An English language oral health-related negative impact scale for 0–5 year old infants (the Early Childhood Oral Health Impact Scale [ECOHIS]) has recently been developed and validated. The overall aim of our study was to validate a French version of the ECOHIS. The objectives were to investigate the scale's: i) internal consistency; ii) test-retest reliability; iii) convergent validity; and iv) discriminant validity.
Data were collected from two separate samples. Firstly, from 398 parents of children aged 12 months, recruited to a community-based intervention study, and secondly from 94 parents of 0–5 year-old children attending a hospital dental clinic. In a sub-sample of 101 of the community-based group, the scale was distributed a second time two weeks after initial evaluation.
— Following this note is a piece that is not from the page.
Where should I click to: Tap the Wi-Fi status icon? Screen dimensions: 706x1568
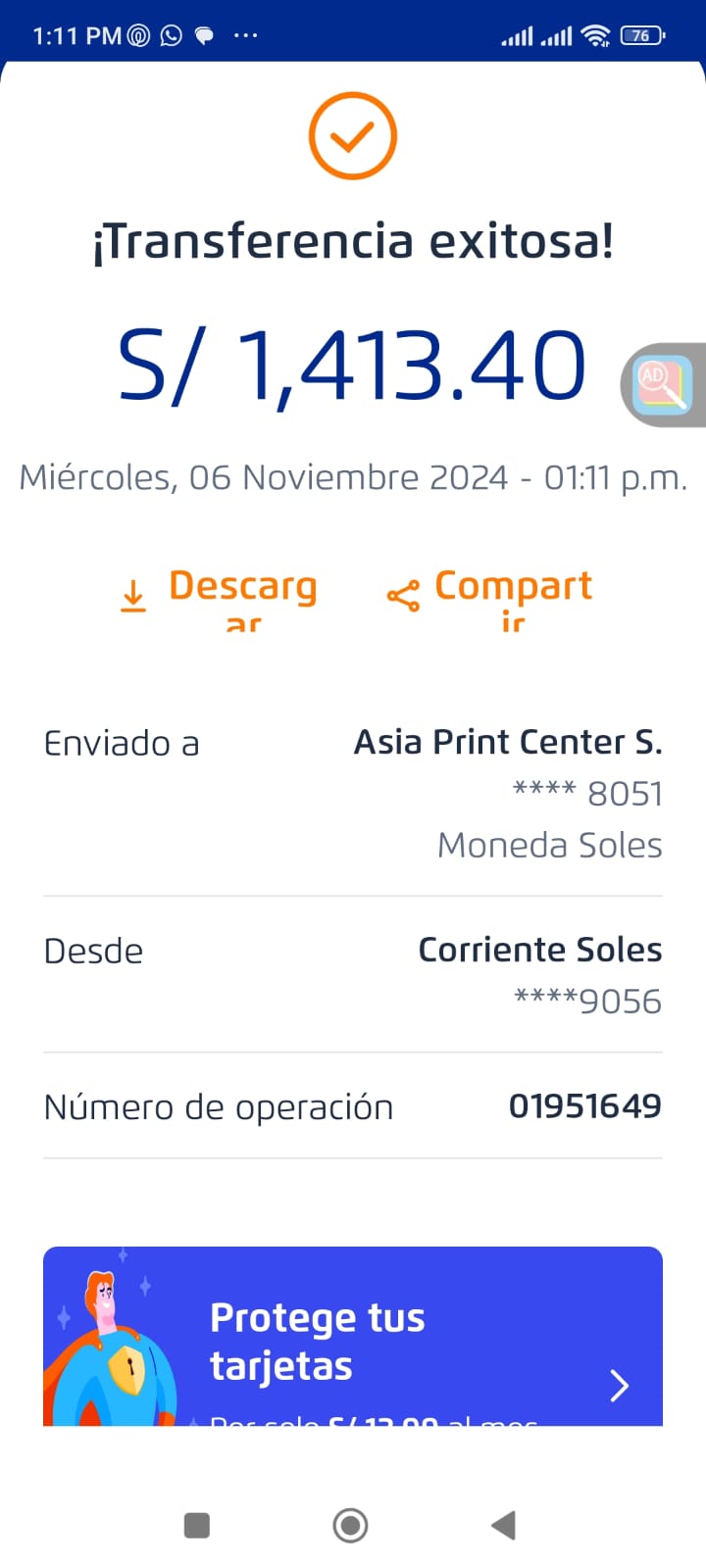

Internal consistency was evaluated through generation of Cronbach's alpha, test-retest reliability through intra-class-correlation coefficients (ICC), convergent validity through comparing scale total scores with a global evaluation of oral health and discriminant validity through investigation of differences in total scale scores between the community- and clinic-based samples.
Cronbach's alpha for both the child and family impact sections was 0.79, and for the whole scale was 0.82. The ICC was 0.95. Mean ECOHIS scores for parents rating their child's oral health as "relatively poor", "good" and "very good" were 10.8, 3.4 and 2.7 respectively. In the community- and clinic-based samples, the mean ECOHIS scores were 3.7 and 4.9 respectively.
These results suggest this French language version of the ECOHIS is valid.